Terkait hal itu, pengasuhan berperan penting dalam mengoptimalkan tumbuh kembang anak. Contohnya, kerja keras, disiplin, kesederhanaan, serta kejujuran mendiang mantan Menteri Pendidikan dan Kebudayaan Soemantri Brodjonegoro serta istri, Nani Soeminarsari, membentuk anak-anaknya.
”Kami terbentuk karena ayah dan ibu memberikan contoh untuk tertib, kerja keras, dan berkomitmen,” ucap Ketua Akademi Ilmu Pengetahuan Indonesia Satryo Soemantri Brodjonegoro.

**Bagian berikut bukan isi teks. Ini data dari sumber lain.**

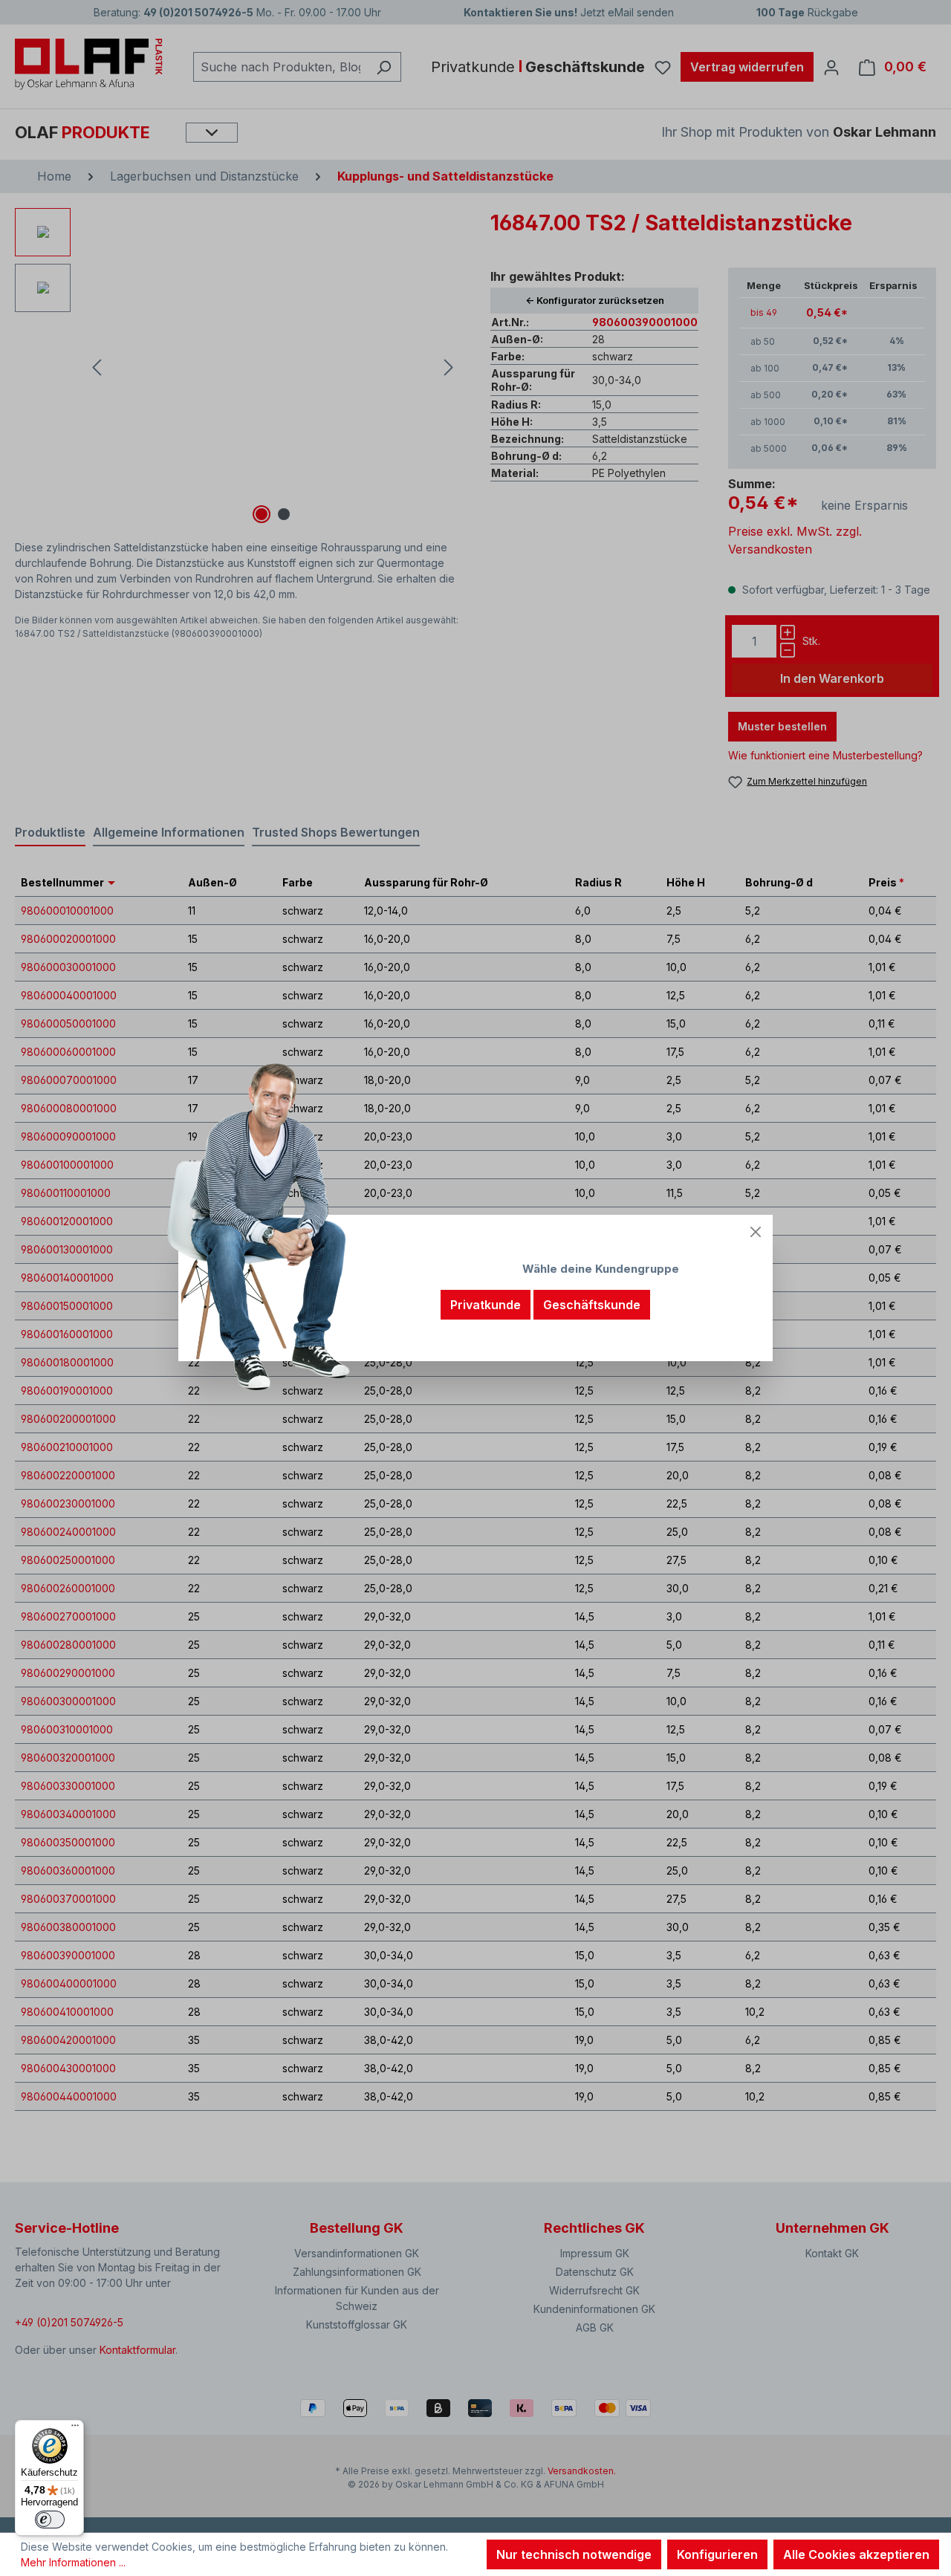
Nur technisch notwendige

Orangtua juga menjadi kunci untuk mendorong kemandirian anak-anak berkebutuhan khusus. Dewi Tjakrawinata membuktikan hal itu. Terhadap Morgan, yang didiagnosis sindrom down saat masih bayi, Dewi mencurahkan perhatian kepada anaknya.

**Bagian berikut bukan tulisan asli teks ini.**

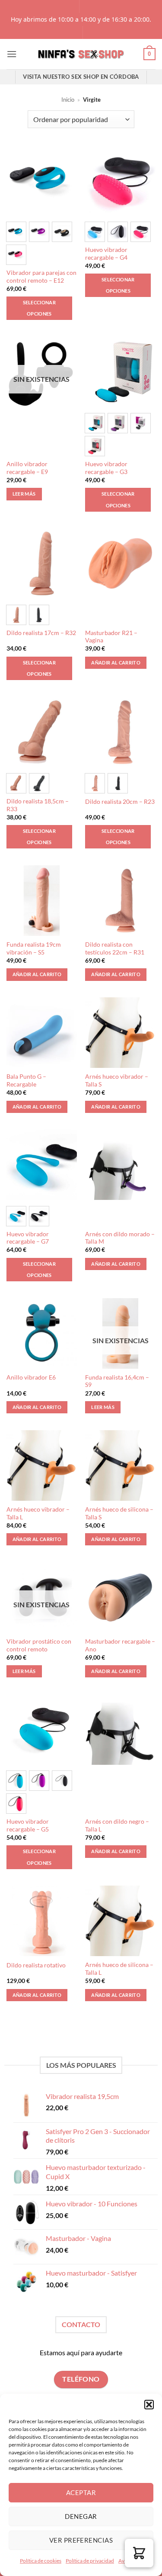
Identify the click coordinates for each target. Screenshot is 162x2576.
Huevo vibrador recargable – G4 (106, 253)
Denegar (81, 2516)
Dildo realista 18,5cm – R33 (37, 805)
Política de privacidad (90, 2560)
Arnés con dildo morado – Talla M (120, 1238)
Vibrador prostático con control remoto (38, 1645)
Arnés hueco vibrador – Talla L (38, 1513)
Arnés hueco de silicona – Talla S (119, 1513)
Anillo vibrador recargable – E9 (27, 468)
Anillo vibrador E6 (31, 1377)
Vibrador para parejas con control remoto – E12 (41, 276)
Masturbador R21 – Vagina (111, 636)
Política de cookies (40, 2560)
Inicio (67, 99)
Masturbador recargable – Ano (120, 1645)
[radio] (16, 232)
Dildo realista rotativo (36, 1965)
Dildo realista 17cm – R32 (41, 632)
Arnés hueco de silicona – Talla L (119, 1968)
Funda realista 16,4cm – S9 (117, 1381)
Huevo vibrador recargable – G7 (27, 1238)
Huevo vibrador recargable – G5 (27, 1825)
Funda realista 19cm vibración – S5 (33, 948)
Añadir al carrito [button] (115, 662)
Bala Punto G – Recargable (26, 1080)
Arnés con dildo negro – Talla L (117, 1825)
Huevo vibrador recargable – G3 (106, 468)
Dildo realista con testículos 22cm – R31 (114, 948)
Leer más (24, 494)
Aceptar (81, 2492)
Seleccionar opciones (39, 308)
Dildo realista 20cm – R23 (120, 801)
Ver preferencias (81, 2540)
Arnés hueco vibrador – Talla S (116, 1080)
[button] (149, 2404)
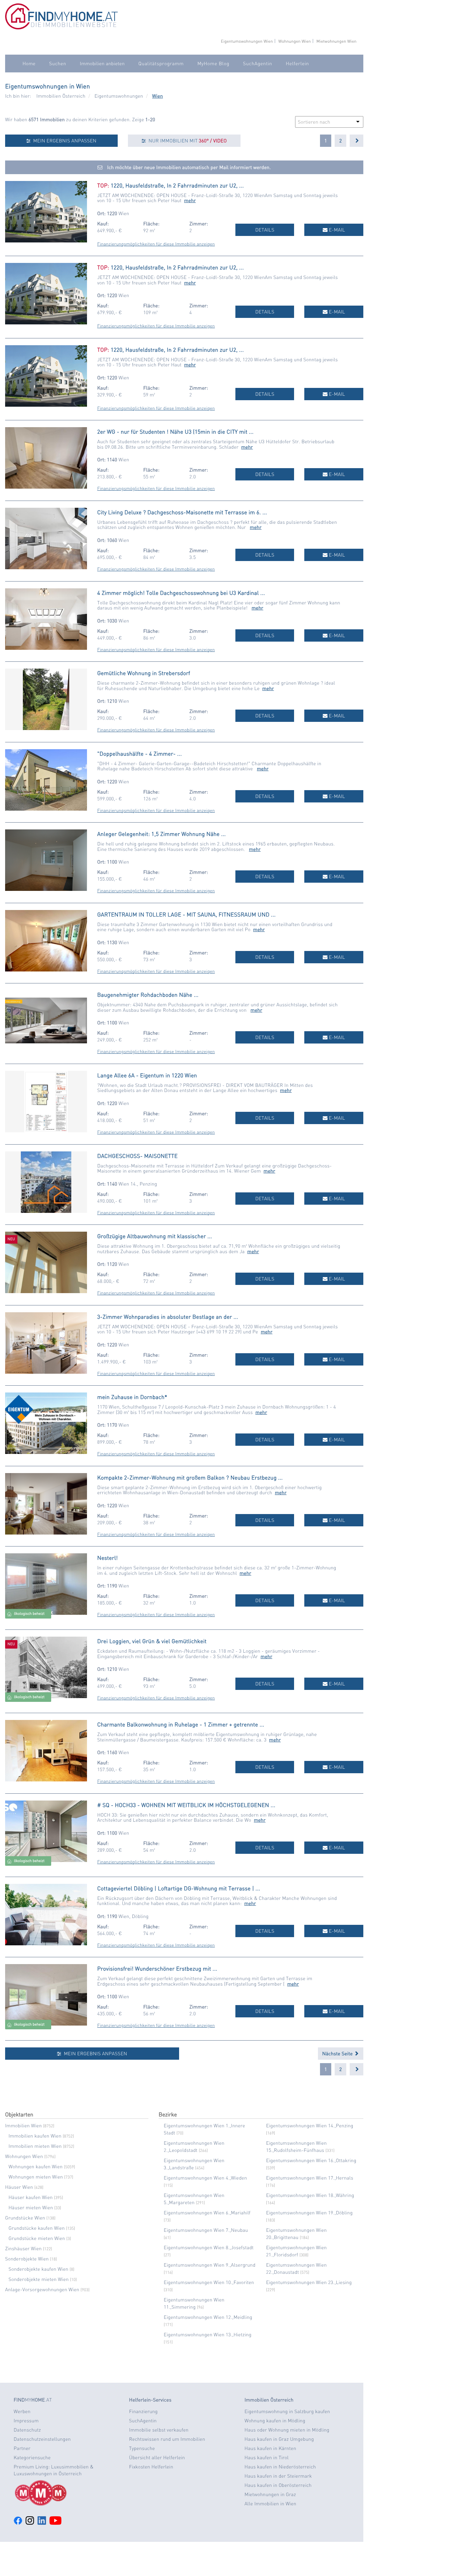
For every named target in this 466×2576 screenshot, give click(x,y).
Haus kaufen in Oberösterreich (278, 2485)
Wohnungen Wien (294, 41)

Selain menyusui Morgan hingga usia tiga tahun, Dewi melakukan terapi bicara pada Morgan dan memijat tubuhnya setiap hari. Usaha Dewi membuat Morgan tumbuh jadi anak mandiri, bahkan menjadi pembicara di forum internasional.
Pada 21 Maret 2019, Morgan menjadi orang pertama dengan sindrom down dari Asia yang tampil berbicara pada forum PBB di Geneva, Swiss, di depan Komite Hak-hak Penyandang Disabitas. Selama pandemi Covid-19, Morgan aktif berbicara di sejumlah forum internasional secara daring.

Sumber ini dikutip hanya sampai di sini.